■ **Extracted text**
John Tierney asks how long it will be until we have a drug that can make everyone thin. I wonder whether, if we got one, everyone would still want to be thin. The obsession with thinness is a wealth marker. Just as it only became cool to get a tan when most working stiffs were pasty white from long hours indoors, the easier it is for poor people to get fat, the harder rich people work to get thin. The rate of obesity is twice as high among the poor as among the rich.
I confess I still don't understand why poverty is so increasingly linked with obesity. The common explanation is to blame the paucity of excellent cheap grocery stores in urban neighborhoods. But poverty is not exclusively an inner city phenomenon; poor people in more rural areas share grocery stores with the rich. Besides, while this explains the latitudinal data, it does not account for the longitudinal issue. No one thinks that New York's grocery stores, even in poor neighborhoods, have gotten worse since the 1970s; the evidence is that they've gotten better. But the obesity rate has gotten much worse.

■ **The request**
Reproduce word for word the passage on thinness, wealth, and obesity, beginning at the words "John Tierney asks" and stopping after "among the rich.".

■ **Data extract**
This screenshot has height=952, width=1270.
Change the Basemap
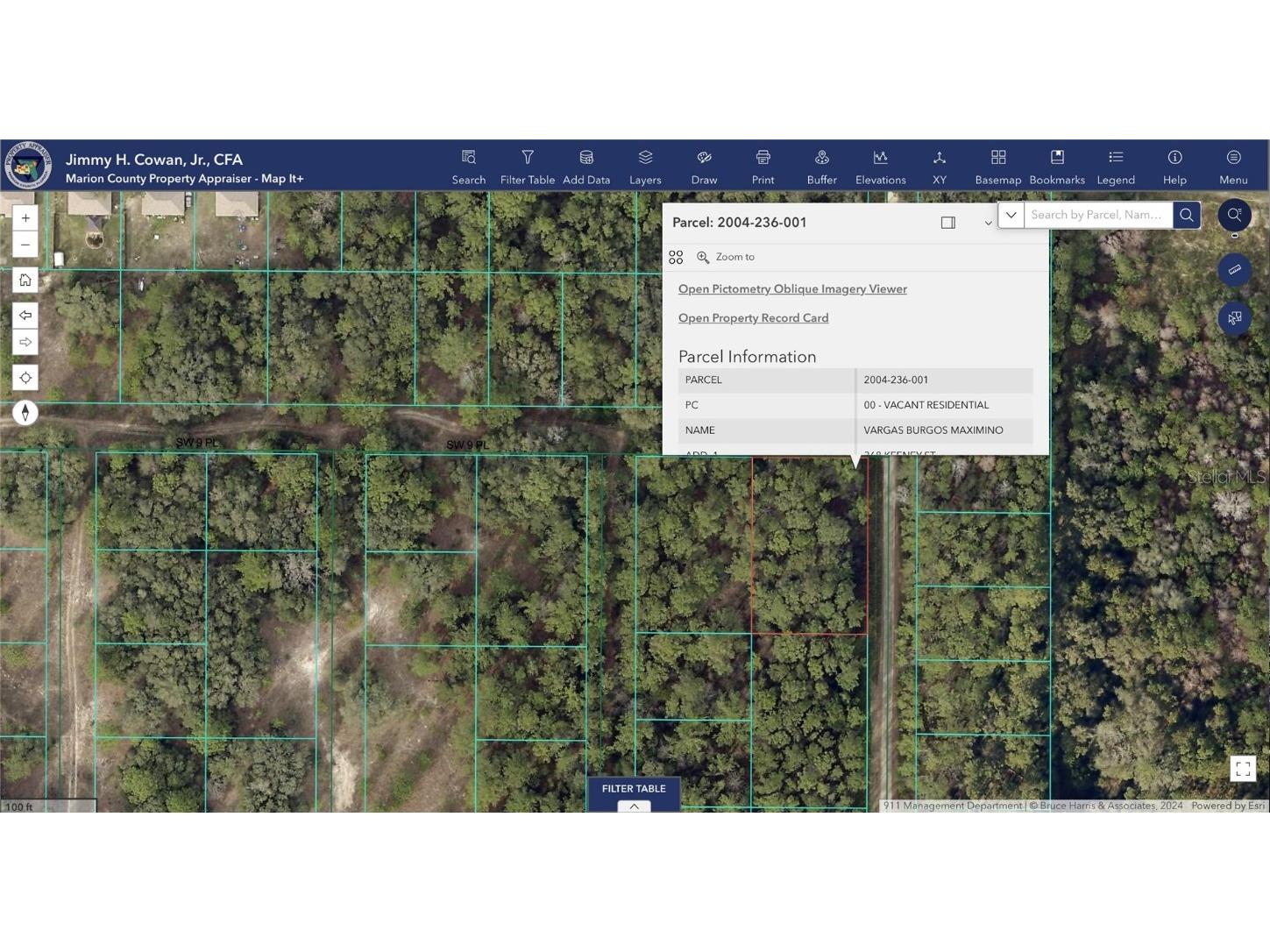[x=998, y=167]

■ **Reply to the exercise**
John Tierney asks how long it will be until we have a drug that can make everyone thin. I wonder whether, if we got one, everyone would still want to be thin. The obsession with thinness is a wealth marker. Just as it only became cool to get a tan when most working stiffs were pasty white from long hours indoors, the easier it is for poor people to get fat, the harder rich people work to get thin. The rate of obesity is twice as high among the poor as among the rich.